_Extract_:

_____

Yes, my horse is ranch bred, not range bred. I know her lineage right up to her great grandparents. She has strong sturdy legs and feet, but otherwise is lighter boned with a lighter build. She is also going to finish growing around 15 hands. As far as I know of there aren't any issues or defects in her pedigree.
This would also be my first time breeding a horse if I did breed her. There very few horses that aren't nokotas that I'd cross her with... My goal would to be to produce a well put together nice horse that would do fairly well in both English and western disciplines.


----------



## flytobecat (Mar 28, 2010)

He is nice, but if you are going to breed her, why not to a more Spanish type horse like an Andulasian, Azteca, etc...


----------



## Elana (Jan 28, 2011)

Quite honestly if I owned that stallion I would not accept your mare for breeding. 

Nakota horses are interesting.. but the get from this cross would likely be less than stellar. Nothing against Nakota horses if that is what you want. 

A really good Thoroughbred or Warmblood to cross on could be nice and have more of a chance of producing something similar to the stallion. You might lease one for breeding if you can find one. Enjoy your Nakota horse but don't breed her to this stallion!


----------



## NBEventer (Sep 15, 2012)

I don't know of any upper level stallion owners that would breed to any sort of stock breed. The owners of high quality stallions are selective of the mares they breed to.

When I was looking for a stallion for my mare many stallion owners asked me for her show records, her blood lines and the results of previous foals she has. I was also asked what the reason for the beeding was, the plans for the foal and if I would be considering breeding the foal in the future if the foal proved to be quality.

_____

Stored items
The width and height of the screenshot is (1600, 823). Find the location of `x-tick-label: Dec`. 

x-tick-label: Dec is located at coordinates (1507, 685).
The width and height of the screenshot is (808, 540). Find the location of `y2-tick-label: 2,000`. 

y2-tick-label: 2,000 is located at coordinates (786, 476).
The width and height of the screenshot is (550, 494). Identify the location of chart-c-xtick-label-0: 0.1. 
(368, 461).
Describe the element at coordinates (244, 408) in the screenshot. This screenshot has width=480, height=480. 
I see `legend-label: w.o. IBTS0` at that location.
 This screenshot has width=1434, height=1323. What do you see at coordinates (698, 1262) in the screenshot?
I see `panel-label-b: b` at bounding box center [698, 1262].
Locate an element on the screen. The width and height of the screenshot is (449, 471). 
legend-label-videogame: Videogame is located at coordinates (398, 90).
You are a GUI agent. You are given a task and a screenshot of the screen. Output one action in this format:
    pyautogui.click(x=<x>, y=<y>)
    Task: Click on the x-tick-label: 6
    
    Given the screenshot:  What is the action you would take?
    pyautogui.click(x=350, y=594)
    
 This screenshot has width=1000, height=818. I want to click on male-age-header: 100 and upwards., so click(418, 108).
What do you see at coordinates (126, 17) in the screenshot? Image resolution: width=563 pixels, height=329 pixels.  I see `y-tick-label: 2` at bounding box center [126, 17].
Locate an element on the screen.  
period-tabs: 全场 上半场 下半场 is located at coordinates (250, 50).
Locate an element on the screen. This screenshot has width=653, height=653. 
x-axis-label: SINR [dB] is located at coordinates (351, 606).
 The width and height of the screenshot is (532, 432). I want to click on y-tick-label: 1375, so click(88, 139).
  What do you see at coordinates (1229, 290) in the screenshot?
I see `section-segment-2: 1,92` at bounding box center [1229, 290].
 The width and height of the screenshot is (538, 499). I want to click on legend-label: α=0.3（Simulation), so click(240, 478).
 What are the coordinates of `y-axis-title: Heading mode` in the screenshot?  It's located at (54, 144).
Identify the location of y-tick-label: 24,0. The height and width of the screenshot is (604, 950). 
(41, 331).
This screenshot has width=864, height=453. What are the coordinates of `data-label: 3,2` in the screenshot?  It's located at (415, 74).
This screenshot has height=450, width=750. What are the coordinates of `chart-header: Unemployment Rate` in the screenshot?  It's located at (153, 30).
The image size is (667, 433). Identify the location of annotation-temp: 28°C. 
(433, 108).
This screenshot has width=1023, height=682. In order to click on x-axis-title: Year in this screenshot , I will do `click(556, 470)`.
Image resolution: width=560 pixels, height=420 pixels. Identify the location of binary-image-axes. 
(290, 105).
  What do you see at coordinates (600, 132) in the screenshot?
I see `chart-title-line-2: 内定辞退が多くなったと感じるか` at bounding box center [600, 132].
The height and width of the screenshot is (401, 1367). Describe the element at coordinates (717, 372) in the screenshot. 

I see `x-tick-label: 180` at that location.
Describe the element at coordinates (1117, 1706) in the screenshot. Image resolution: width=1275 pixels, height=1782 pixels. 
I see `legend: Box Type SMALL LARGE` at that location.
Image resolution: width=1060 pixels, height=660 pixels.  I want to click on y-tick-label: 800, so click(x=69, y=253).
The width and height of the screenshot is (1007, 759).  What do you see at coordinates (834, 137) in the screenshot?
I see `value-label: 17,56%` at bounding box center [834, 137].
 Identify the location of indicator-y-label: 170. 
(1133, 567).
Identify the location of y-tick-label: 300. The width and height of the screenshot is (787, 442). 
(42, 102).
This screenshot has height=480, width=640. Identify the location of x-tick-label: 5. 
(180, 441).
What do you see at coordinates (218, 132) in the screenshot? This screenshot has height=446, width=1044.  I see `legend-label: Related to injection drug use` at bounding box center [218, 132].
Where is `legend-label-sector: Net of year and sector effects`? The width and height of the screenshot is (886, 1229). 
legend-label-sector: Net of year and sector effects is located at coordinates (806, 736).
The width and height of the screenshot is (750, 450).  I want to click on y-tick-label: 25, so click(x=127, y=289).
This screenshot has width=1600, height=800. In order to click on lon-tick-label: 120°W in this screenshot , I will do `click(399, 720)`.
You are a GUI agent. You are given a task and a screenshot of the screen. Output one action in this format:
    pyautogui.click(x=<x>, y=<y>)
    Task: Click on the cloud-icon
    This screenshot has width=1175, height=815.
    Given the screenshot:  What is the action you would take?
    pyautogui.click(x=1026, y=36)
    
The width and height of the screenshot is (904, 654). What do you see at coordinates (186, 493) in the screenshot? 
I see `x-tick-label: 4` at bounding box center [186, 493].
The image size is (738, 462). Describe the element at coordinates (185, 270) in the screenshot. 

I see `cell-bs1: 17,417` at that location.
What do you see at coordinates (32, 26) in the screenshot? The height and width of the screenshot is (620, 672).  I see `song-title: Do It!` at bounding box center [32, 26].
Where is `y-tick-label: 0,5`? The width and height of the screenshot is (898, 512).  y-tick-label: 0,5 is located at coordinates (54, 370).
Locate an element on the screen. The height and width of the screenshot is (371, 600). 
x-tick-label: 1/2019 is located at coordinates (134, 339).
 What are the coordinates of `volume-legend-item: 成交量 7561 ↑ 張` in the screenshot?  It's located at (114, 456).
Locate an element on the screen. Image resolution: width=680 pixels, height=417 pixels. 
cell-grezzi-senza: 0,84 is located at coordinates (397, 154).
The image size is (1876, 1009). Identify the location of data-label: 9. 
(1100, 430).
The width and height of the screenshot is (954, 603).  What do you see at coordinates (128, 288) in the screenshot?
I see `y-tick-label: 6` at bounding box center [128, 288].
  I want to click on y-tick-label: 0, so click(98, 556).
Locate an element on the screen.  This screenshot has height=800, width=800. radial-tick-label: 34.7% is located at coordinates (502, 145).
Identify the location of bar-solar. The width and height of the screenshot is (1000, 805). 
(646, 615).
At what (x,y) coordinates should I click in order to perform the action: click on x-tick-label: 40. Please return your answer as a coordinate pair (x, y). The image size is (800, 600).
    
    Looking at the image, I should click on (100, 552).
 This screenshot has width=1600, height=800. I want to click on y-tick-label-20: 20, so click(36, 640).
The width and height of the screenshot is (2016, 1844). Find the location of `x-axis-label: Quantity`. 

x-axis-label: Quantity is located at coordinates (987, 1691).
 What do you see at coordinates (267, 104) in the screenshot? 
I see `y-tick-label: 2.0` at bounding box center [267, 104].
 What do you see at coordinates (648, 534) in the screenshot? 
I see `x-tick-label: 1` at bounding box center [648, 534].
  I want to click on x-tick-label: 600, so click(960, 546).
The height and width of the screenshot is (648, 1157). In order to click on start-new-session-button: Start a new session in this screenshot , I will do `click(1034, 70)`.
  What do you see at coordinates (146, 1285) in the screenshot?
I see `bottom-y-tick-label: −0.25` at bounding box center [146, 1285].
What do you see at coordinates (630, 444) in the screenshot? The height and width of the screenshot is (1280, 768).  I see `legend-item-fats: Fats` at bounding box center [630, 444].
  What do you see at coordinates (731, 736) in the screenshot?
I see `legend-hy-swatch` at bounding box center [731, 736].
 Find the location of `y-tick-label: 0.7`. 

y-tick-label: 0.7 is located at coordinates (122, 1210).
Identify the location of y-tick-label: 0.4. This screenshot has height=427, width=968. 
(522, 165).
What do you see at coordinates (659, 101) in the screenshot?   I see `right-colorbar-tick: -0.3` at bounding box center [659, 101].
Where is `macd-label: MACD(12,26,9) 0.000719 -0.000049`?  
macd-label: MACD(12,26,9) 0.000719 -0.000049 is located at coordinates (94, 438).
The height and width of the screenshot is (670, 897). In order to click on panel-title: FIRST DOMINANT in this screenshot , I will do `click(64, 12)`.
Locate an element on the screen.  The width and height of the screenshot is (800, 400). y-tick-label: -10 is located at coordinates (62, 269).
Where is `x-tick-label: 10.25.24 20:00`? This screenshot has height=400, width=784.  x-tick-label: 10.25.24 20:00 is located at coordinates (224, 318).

_____

_Assignment_: Translate this sentence from the horse-breeding thread into Spanish: "The owners of high quality stallions are selective of the mares they breed to." Use only the horse-breeding thread, not the material.

_Solution for this problem_: Los dueños de sementales de alta calidad son selectivos con las yeguas a las que cubren.